Penso nessa frase que G. E. Lessing escreveu: “O maior dos milagres é que os milagres verdadeiros nos apareçam como banais ocorrências de todos os dias.” De fato, precisaríamos de uma escola do olhar que nos ajudasse a compreender a natureza do que acontece e nos escapa. Precisaríamos de aprender a colher o sentido daquilo que efetivamente se joga diante dos nossos olhos, tanto no real que nos é distante como naquele que nos está mais próximo e se aloja, inclusive, dentro de nós. Por um estranho automatismo, nunca suficientemente criticado, damo-nos mais facilmente conta do mal do que do bem. O mal salta-nos à vista e como que nos obsidia. A ele reservamos a condição de coisa extraordinária: uma peça que se solta e se destaca, um elemento inesperado que se manifesta, uma contrariedade que emerge, um problema no qual imediatamente nos concentramos. Não nos apercebemos logo, mas à custa de nos focarmos na parcela de negatividade cria-se uma distorção do nosso olhar, já que perdemos a capacidade de considerar a vida na sua inteireza. E tal ocorre, em grande medida, por julgarmos ainda o bem uma banalidade; um pressuposto que nos é absolutamente devido e que, por isso, nem nos sentimos no dever de agradecer; um mero resultado fisiológico da existência ao qual não reconhecemos qualquer intencionalidade. Não admira que os grandes milagres nos passem ao lado como banais ocorrências para as quais reservamos apenas olhos sonolentos.

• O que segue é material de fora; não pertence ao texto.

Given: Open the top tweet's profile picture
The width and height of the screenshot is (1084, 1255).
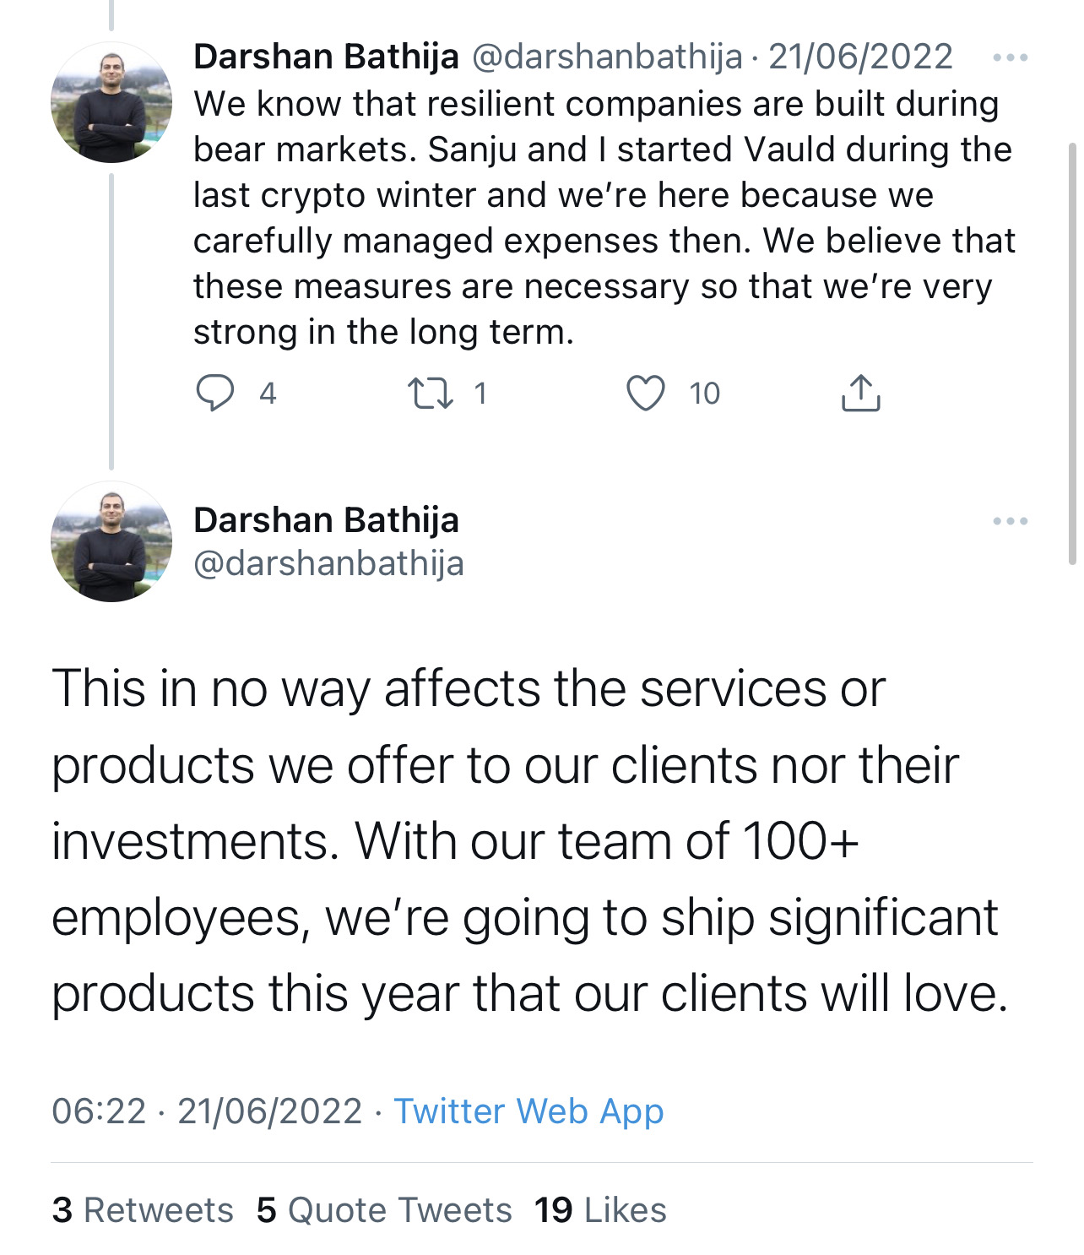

Bastaria, contudo, colocarmos em prática um exercício de observação contrária. Que arrancássemos a jornada enumerando, com gratidão, o interminável elenco do bem de que somos atores e testemunhas. A começar pelo prodigioso espetáculo da própria vida sem mais, a nossa e a das outras criaturas. Bastaria abrir a janela ao romper do dia e demorar uns instantes a percorrer como este mundo, mesmo no seu degrado ou nas suas aflições, não deixa de nos rodear sempre de elementos suntuosos, de miríades de detalhes luminosos que recordam como a graça pesa infinitamente mais no prato da balança. E, ainda quando sentimos o agravo daquilo que nos tirado, é sempre mais e mais espantoso o que nos é oferecido. Na origem da vida está, assim, a bênção e esta sua admirável excedência à qual deveríamos colar o nosso coração. Isso que, por exemplo, a poesia de Walt Whitman ensina, quando diz: “Não conheço nada que não seja um milagre:/ ou ande eu pelas ruas de Manhattan,/ ou erga a vista sobre os telhados/ na direção do céu,/ ou pise com os pés descalços/ a franja das águas pela praia,/ ou converse durante o dia com uma pessoa a quem amo/ [...] ou olhe os desconhecidos na carruagem/ de frente para mim [...]// Cada momento de luz ou de treva/ é para mim um milagre,/ milagre cada polegada cúbica de espaço,/ cada metro quadrado da superfície da terra por milagre se estende/, cada pé do interior está apinhado de milagres.” 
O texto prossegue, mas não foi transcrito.